TASK GOAL:
Revise all of the following rows by replacing "Screen dimensions" with "Display size", leaving every other part unchanged.

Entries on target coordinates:

-*-

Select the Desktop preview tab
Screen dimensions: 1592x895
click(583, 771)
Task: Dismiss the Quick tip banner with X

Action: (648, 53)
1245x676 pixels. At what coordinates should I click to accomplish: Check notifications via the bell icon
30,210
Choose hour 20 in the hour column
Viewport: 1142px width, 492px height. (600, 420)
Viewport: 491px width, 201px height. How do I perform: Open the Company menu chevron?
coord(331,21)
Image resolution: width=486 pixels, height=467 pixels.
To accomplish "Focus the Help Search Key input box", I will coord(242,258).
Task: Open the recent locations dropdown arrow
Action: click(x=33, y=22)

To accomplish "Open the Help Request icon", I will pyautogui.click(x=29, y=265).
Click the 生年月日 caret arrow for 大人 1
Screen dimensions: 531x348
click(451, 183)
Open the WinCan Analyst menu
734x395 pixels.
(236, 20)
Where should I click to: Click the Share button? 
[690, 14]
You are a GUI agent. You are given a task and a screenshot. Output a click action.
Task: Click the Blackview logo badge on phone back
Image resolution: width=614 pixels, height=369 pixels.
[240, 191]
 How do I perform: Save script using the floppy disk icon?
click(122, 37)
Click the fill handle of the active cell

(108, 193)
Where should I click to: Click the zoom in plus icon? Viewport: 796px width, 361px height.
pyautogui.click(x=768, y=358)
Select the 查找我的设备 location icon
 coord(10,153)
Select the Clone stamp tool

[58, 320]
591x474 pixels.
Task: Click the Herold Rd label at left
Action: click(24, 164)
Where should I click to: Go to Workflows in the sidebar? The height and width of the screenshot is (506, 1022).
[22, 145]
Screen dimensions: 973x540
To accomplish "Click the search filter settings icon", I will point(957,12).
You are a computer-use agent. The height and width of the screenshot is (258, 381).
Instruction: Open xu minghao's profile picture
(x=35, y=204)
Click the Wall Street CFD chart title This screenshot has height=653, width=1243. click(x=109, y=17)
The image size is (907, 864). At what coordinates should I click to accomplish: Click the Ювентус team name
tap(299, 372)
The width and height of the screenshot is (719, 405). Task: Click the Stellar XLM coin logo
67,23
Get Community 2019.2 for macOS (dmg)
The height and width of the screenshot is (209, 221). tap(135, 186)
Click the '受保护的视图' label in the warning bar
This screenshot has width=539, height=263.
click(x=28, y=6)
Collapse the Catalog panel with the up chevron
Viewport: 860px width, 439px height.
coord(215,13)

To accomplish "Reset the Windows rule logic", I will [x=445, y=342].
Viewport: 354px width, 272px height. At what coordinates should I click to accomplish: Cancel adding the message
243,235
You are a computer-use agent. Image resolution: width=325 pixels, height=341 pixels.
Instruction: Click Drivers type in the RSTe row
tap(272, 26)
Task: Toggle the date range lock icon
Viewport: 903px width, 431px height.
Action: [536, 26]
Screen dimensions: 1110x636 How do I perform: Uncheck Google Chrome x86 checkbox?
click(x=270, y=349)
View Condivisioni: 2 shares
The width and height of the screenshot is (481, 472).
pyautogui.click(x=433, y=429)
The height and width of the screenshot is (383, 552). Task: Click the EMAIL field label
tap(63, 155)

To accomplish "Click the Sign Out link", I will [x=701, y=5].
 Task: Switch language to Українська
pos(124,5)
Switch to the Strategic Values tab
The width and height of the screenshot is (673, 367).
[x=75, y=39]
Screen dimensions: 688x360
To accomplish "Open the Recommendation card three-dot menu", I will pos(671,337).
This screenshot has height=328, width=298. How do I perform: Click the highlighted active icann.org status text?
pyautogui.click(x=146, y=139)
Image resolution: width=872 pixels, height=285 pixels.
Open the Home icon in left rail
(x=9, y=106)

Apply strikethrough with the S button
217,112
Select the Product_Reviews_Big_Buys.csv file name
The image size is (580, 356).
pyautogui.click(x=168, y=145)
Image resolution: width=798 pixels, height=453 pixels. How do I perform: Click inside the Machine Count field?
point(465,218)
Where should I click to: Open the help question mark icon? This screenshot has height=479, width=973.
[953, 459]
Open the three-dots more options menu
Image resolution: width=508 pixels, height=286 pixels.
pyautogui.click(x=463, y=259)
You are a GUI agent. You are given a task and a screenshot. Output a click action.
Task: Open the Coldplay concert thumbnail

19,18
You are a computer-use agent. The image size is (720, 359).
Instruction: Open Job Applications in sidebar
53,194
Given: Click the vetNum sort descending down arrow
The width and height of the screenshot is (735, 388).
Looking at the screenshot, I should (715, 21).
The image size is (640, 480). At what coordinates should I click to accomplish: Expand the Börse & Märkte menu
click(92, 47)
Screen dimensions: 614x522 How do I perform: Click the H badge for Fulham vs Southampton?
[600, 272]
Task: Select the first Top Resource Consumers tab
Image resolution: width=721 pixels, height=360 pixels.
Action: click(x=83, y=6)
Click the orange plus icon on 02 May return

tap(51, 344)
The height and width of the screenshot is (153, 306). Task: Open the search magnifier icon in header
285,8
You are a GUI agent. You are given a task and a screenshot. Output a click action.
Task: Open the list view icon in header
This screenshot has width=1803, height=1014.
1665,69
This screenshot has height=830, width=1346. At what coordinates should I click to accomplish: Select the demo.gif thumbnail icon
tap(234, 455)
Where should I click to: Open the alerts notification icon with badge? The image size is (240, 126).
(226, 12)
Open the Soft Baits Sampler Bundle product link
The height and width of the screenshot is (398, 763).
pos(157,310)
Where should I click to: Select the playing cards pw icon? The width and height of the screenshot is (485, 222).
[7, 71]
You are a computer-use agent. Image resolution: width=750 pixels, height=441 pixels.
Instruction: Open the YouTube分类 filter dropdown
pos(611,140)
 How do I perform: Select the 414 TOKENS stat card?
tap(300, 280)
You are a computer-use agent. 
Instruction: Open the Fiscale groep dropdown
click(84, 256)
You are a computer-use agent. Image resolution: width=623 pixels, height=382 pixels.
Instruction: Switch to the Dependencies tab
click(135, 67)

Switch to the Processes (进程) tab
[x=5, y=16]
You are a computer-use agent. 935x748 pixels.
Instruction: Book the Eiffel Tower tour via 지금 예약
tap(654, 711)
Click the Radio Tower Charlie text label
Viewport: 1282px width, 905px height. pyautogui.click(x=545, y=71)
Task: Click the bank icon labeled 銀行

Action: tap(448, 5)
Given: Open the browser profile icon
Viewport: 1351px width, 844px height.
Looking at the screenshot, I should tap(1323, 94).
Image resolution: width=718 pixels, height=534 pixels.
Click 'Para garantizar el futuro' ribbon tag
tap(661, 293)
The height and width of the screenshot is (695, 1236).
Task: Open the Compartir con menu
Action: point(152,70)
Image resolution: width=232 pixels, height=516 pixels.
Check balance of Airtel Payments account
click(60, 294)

-*-

RESPONSE TO THE EXERCISE:
Select the Desktop preview tab
Display size: 1592x895
click(583, 771)
Task: Dismiss the Quick tip banner with X

Action: (648, 53)
1245x676 pixels. At what coordinates should I click to accomplish: Check notifications via the bell icon
30,210
Choose hour 20 in the hour column
Viewport: 1142px width, 492px height. (600, 420)
Viewport: 491px width, 201px height. How do I perform: Open the Company menu chevron?
coord(331,21)
Image resolution: width=486 pixels, height=467 pixels.
To accomplish "Focus the Help Search Key input box", I will coord(242,258).
Task: Open the recent locations dropdown arrow
Action: click(x=33, y=22)

To accomplish "Open the Help Request icon", I will pyautogui.click(x=29, y=265).
Click the 生年月日 caret arrow for 大人 1
Display size: 531x348
click(451, 183)
Open the WinCan Analyst menu
734x395 pixels.
(236, 20)
Where should I click to: Click the Share button? 
[690, 14]
You are a GUI agent. You are given a task and a screenshot. Output a click action.
Task: Click the Blackview logo badge on phone back
Image resolution: width=614 pixels, height=369 pixels.
[240, 191]
 How do I perform: Save script using the floppy disk icon?
click(122, 37)
Click the fill handle of the active cell

(108, 193)
Where should I click to: Click the zoom in plus icon? Viewport: 796px width, 361px height.
pyautogui.click(x=768, y=358)
Select the 查找我的设备 location icon
 coord(10,153)
Select the Clone stamp tool

[58, 320]
591x474 pixels.
Task: Click the Herold Rd label at left
Action: click(24, 164)
Where should I click to: Go to Workflows in the sidebar? The height and width of the screenshot is (506, 1022).
[22, 145]
Display size: 973x540
To accomplish "Click the search filter settings icon", I will point(957,12).
You are a computer-use agent. The height and width of the screenshot is (258, 381).
Instruction: Open xu minghao's profile picture
(x=35, y=204)
Click the Wall Street CFD chart title This screenshot has height=653, width=1243. click(x=109, y=17)
The image size is (907, 864). At what coordinates should I click to accomplish: Click the Ювентус team name
tap(299, 372)
The width and height of the screenshot is (719, 405). Task: Click the Stellar XLM coin logo
67,23
Get Community 2019.2 for macOS (dmg)
The height and width of the screenshot is (209, 221). tap(135, 186)
Click the '受保护的视图' label in the warning bar
This screenshot has width=539, height=263.
click(x=28, y=6)
Collapse the Catalog panel with the up chevron
Viewport: 860px width, 439px height.
coord(215,13)

To accomplish "Reset the Windows rule logic", I will [x=445, y=342].
Viewport: 354px width, 272px height. At what coordinates should I click to accomplish: Cancel adding the message
243,235
You are a computer-use agent. Image resolution: width=325 pixels, height=341 pixels.
Instruction: Click Drivers type in the RSTe row
tap(272, 26)
Task: Toggle the date range lock icon
Viewport: 903px width, 431px height.
Action: [536, 26]
Display size: 1110x636 How do I perform: Uncheck Google Chrome x86 checkbox?
click(x=270, y=349)
View Condivisioni: 2 shares
The width and height of the screenshot is (481, 472).
pyautogui.click(x=433, y=429)
The height and width of the screenshot is (383, 552). Task: Click the EMAIL field label
tap(63, 155)

To accomplish "Click the Sign Out link", I will [x=701, y=5].
 Task: Switch language to Українська
pos(124,5)
Switch to the Strategic Values tab
The width and height of the screenshot is (673, 367).
[x=75, y=39]
Display size: 688x360
To accomplish "Open the Recommendation card three-dot menu", I will pos(671,337).
This screenshot has height=328, width=298. How do I perform: Click the highlighted active icann.org status text?
pyautogui.click(x=146, y=139)
Image resolution: width=872 pixels, height=285 pixels.
Open the Home icon in left rail
(x=9, y=106)

Apply strikethrough with the S button
217,112
Select the Product_Reviews_Big_Buys.csv file name
The image size is (580, 356).
pyautogui.click(x=168, y=145)
Image resolution: width=798 pixels, height=453 pixels. How do I perform: Click inside the Machine Count field?
point(465,218)
Where should I click to: Open the help question mark icon? This screenshot has height=479, width=973.
[953, 459]
Open the three-dots more options menu
Image resolution: width=508 pixels, height=286 pixels.
pyautogui.click(x=463, y=259)
You are a GUI agent. You are given a task and a screenshot. Output a click action.
Task: Open the Coldplay concert thumbnail

19,18
You are a computer-use agent. The image size is (720, 359).
Instruction: Open Job Applications in sidebar
53,194
Given: Click the vetNum sort descending down arrow
The width and height of the screenshot is (735, 388).
Looking at the screenshot, I should (715, 21).
The image size is (640, 480). At what coordinates should I click to accomplish: Expand the Börse & Märkte menu
click(92, 47)
Display size: 614x522 How do I perform: Click the H badge for Fulham vs Southampton?
[600, 272]
Task: Select the first Top Resource Consumers tab
Image resolution: width=721 pixels, height=360 pixels.
Action: click(x=83, y=6)
Click the orange plus icon on 02 May return

tap(51, 344)
The height and width of the screenshot is (153, 306). Task: Open the search magnifier icon in header
285,8
You are a GUI agent. You are given a task and a screenshot. Output a click action.
Task: Open the list view icon in header
This screenshot has width=1803, height=1014.
1665,69
This screenshot has height=830, width=1346. At what coordinates should I click to accomplish: Select the demo.gif thumbnail icon
tap(234, 455)
Where should I click to: Open the alerts notification icon with badge? The image size is (240, 126).
(226, 12)
Open the Soft Baits Sampler Bundle product link
The height and width of the screenshot is (398, 763).
pos(157,310)
Where should I click to: Select the playing cards pw icon? The width and height of the screenshot is (485, 222).
[7, 71]
You are a computer-use agent. Image resolution: width=750 pixels, height=441 pixels.
Instruction: Open the YouTube分类 filter dropdown
pos(611,140)
 How do I perform: Select the 414 TOKENS stat card?
tap(300, 280)
You are a computer-use agent. 
Instruction: Open the Fiscale groep dropdown
click(84, 256)
You are a computer-use agent. Image resolution: width=623 pixels, height=382 pixels.
Instruction: Switch to the Dependencies tab
click(135, 67)

Switch to the Processes (进程) tab
[x=5, y=16]
You are a computer-use agent. 935x748 pixels.
Instruction: Book the Eiffel Tower tour via 지금 예약
tap(654, 711)
Click the Radio Tower Charlie text label
Viewport: 1282px width, 905px height. pyautogui.click(x=545, y=71)
Task: Click the bank icon labeled 銀行

Action: tap(448, 5)
Given: Open the browser profile icon
Viewport: 1351px width, 844px height.
Looking at the screenshot, I should tap(1323, 94).
Image resolution: width=718 pixels, height=534 pixels.
Click 'Para garantizar el futuro' ribbon tag
tap(661, 293)
The height and width of the screenshot is (695, 1236).
Task: Open the Compartir con menu
Action: point(152,70)
Image resolution: width=232 pixels, height=516 pixels.
Check balance of Airtel Payments account
click(60, 294)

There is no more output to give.